*HOW TO COMPLETE THIS TASK*: With the material below, print exactly the lines between the line holding "You are a computer-use agent. Viewport: 948px" and the line holding "Click the horizontal scrollbar thumb", inclusive. Add nothing else.
————
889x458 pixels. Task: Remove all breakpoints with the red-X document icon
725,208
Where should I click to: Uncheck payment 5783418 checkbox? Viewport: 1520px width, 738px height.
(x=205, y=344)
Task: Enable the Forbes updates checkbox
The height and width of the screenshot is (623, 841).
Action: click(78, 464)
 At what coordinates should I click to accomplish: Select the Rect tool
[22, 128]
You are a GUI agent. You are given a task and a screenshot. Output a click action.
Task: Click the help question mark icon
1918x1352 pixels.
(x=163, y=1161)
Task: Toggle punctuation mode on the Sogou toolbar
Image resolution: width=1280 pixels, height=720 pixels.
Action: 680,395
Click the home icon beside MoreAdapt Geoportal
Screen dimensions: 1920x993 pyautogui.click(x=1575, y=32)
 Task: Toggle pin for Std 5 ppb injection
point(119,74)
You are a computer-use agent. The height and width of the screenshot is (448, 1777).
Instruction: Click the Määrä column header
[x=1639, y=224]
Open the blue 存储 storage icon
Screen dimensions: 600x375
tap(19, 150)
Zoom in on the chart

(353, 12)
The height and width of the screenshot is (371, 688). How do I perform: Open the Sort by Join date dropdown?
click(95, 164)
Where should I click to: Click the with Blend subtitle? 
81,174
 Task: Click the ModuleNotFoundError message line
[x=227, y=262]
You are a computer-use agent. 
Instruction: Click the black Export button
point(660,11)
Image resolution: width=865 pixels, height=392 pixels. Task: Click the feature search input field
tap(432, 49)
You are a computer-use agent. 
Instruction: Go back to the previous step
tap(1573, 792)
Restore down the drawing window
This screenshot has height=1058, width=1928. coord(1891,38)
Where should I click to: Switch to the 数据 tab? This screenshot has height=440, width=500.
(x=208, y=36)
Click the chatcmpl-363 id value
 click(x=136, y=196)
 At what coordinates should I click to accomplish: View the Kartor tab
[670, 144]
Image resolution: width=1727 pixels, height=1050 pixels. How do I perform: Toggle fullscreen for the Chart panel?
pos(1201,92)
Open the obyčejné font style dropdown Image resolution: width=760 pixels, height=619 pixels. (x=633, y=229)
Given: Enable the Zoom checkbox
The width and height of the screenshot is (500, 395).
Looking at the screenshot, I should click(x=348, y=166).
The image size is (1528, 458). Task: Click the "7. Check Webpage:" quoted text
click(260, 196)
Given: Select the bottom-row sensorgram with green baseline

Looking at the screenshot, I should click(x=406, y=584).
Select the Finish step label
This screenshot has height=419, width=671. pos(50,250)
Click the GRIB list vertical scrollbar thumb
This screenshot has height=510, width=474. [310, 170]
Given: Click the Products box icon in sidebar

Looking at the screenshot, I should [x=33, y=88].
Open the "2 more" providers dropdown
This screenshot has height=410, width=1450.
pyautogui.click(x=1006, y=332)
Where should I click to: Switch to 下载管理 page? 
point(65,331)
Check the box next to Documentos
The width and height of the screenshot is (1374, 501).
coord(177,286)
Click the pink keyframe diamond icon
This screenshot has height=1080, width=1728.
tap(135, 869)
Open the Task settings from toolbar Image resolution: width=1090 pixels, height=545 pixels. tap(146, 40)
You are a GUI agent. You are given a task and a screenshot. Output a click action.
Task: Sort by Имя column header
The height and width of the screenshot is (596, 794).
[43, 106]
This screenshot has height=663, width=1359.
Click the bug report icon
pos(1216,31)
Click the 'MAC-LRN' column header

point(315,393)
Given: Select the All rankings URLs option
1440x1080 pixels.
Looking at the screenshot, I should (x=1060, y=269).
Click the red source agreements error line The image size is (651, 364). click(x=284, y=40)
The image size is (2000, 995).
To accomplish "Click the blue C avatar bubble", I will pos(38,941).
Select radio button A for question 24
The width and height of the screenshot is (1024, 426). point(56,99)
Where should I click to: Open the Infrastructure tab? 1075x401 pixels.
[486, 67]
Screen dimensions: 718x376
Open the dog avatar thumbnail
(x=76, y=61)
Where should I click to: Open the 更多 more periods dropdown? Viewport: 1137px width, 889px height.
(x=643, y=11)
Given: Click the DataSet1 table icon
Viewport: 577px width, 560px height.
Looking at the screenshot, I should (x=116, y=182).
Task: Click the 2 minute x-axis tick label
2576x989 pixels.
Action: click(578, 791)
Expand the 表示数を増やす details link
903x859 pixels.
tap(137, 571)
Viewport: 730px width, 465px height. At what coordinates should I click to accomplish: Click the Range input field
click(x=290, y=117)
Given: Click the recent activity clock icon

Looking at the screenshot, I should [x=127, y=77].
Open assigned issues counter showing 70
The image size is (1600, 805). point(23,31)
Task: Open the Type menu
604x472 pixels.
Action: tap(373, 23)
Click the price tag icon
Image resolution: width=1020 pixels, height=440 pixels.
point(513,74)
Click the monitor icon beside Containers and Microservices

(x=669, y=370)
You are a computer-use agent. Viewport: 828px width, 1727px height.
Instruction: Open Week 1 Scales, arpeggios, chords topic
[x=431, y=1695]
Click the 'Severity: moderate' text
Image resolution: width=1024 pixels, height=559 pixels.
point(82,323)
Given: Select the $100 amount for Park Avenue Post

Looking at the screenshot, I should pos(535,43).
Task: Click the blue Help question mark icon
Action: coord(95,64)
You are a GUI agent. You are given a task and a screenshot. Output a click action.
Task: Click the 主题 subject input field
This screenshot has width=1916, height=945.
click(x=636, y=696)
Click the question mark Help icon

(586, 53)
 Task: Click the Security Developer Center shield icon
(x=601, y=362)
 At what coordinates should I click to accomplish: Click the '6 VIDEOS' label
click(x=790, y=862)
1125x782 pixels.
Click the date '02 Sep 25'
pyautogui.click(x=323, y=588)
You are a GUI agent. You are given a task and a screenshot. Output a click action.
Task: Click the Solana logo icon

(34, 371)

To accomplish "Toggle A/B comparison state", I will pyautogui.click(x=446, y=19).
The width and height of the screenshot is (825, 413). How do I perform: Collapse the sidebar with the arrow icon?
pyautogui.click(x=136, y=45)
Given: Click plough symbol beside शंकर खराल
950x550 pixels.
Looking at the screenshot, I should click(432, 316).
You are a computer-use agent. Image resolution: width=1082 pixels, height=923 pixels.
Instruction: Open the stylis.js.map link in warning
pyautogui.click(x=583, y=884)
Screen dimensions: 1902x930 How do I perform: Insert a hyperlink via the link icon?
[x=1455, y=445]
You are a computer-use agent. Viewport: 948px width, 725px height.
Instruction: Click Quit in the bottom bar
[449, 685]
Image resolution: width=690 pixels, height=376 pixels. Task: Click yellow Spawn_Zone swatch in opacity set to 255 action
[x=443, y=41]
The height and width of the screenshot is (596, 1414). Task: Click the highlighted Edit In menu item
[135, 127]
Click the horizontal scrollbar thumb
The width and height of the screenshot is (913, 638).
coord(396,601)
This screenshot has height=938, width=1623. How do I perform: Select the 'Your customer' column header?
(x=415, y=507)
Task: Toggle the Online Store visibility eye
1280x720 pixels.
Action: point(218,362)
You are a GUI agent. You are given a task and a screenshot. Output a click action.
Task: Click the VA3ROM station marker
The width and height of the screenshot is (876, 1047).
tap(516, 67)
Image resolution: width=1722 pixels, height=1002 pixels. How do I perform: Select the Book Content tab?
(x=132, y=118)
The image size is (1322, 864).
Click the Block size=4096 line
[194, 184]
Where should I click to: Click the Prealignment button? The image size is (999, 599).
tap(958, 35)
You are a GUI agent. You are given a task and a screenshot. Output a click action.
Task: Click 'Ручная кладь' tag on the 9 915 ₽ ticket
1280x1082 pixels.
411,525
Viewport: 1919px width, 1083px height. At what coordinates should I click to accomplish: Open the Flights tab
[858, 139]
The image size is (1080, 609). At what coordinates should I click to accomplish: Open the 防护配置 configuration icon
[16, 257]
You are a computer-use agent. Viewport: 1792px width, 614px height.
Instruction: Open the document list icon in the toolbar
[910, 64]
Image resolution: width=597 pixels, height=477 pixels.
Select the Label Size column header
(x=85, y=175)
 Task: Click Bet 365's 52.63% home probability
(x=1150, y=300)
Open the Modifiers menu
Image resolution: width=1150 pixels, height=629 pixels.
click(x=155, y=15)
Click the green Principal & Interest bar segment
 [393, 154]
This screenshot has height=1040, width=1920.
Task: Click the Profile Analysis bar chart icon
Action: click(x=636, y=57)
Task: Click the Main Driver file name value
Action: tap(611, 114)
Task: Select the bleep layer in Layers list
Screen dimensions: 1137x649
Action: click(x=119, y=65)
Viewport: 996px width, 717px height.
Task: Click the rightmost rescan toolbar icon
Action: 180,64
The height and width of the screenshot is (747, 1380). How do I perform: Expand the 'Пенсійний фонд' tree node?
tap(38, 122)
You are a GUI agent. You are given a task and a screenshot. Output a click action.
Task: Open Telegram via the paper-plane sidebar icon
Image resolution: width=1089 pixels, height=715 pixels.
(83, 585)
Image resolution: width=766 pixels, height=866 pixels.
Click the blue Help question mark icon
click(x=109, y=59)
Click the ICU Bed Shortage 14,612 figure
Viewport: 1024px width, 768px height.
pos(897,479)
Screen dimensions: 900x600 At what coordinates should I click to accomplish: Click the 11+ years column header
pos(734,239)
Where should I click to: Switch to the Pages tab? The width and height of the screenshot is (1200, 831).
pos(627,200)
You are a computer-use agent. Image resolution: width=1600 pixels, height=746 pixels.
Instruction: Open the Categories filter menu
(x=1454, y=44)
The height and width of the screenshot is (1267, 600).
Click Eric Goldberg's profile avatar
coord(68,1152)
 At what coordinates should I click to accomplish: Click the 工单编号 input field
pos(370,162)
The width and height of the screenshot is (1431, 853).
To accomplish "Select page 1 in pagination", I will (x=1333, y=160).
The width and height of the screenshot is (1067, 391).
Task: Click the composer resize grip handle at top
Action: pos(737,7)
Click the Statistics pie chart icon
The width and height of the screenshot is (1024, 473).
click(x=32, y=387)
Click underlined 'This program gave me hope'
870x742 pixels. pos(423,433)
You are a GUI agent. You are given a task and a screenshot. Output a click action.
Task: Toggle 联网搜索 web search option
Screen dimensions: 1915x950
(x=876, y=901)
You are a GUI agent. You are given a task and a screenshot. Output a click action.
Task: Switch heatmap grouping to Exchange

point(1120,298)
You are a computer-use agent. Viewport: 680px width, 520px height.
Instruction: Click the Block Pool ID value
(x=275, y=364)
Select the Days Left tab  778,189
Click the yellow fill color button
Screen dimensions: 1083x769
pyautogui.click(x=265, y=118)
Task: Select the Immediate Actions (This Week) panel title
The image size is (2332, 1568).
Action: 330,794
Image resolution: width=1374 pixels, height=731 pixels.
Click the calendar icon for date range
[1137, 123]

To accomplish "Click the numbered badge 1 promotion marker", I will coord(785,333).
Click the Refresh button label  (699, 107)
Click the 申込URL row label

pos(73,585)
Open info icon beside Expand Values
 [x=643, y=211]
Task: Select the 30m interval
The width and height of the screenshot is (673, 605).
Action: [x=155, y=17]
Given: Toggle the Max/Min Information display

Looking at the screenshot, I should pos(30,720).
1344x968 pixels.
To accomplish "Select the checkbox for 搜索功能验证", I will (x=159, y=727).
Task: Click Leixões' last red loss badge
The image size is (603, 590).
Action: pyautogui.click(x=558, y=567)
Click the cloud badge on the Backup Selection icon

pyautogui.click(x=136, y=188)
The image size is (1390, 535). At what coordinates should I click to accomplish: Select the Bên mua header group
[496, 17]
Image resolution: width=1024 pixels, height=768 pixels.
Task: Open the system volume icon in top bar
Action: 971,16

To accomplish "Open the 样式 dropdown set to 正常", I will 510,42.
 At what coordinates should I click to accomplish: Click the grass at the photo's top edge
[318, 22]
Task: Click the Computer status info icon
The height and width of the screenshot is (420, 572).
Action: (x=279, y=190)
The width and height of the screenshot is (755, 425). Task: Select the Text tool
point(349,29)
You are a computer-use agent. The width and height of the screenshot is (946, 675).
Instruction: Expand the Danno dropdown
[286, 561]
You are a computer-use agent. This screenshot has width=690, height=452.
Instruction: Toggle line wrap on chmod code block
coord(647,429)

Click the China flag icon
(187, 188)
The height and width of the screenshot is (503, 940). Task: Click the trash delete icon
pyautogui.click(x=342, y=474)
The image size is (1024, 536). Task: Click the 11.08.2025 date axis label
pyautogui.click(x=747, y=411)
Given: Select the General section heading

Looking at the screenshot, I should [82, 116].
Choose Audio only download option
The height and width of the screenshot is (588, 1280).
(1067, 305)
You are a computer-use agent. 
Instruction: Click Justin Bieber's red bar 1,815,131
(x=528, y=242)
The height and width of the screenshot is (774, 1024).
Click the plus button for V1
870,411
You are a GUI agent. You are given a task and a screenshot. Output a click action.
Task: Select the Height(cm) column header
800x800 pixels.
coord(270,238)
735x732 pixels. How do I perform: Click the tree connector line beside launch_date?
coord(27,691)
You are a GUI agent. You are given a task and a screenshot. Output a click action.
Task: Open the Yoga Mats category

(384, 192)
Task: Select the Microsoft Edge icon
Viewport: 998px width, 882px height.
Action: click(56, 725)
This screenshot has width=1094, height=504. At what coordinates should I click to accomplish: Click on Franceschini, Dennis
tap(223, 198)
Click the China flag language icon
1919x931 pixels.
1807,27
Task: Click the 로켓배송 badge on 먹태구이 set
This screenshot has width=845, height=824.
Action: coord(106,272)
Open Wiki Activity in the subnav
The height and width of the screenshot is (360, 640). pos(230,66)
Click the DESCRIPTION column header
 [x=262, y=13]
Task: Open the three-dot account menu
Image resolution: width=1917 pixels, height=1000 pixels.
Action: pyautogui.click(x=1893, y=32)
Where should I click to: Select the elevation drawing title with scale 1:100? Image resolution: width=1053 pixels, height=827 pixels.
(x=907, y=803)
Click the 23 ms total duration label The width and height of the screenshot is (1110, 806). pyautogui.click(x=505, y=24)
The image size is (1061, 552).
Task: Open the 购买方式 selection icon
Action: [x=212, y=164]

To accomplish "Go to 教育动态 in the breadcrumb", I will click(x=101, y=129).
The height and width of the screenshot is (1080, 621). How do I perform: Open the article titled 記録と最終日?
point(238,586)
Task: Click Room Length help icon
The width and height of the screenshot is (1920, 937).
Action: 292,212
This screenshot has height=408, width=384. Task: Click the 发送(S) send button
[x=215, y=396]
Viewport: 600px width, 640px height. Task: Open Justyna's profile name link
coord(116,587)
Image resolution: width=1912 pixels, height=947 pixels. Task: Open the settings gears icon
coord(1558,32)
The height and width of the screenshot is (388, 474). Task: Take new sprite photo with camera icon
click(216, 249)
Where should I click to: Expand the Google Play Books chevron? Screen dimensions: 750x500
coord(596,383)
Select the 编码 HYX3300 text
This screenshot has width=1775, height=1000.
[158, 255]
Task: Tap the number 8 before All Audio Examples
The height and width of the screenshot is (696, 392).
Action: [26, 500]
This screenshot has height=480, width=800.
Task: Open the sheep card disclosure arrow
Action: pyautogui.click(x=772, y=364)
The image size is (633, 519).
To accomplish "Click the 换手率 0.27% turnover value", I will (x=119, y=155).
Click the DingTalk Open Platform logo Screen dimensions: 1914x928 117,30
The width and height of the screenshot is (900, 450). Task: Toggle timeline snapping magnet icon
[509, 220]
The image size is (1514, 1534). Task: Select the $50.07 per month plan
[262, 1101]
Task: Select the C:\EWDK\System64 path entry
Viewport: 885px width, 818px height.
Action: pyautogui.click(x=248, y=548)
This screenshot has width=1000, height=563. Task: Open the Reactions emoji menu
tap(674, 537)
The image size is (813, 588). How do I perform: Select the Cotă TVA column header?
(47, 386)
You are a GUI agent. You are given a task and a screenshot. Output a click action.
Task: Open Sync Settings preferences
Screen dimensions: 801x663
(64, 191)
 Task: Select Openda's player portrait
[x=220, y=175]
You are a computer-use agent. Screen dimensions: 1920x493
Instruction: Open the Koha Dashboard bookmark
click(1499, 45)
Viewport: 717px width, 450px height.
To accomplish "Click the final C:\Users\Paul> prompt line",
————
*SOLUTION TO THIS PROBLEM*:
You are a computer-use agent. Viewport: 948px width, 725px height.
Instruction: Click Quit in the bottom bar
[449, 685]
Image resolution: width=690 pixels, height=376 pixels. Task: Click yellow Spawn_Zone swatch in opacity set to 255 action
[x=443, y=41]
The height and width of the screenshot is (596, 1414). Task: Click the highlighted Edit In menu item
[135, 127]
Click the horizontal scrollbar thumb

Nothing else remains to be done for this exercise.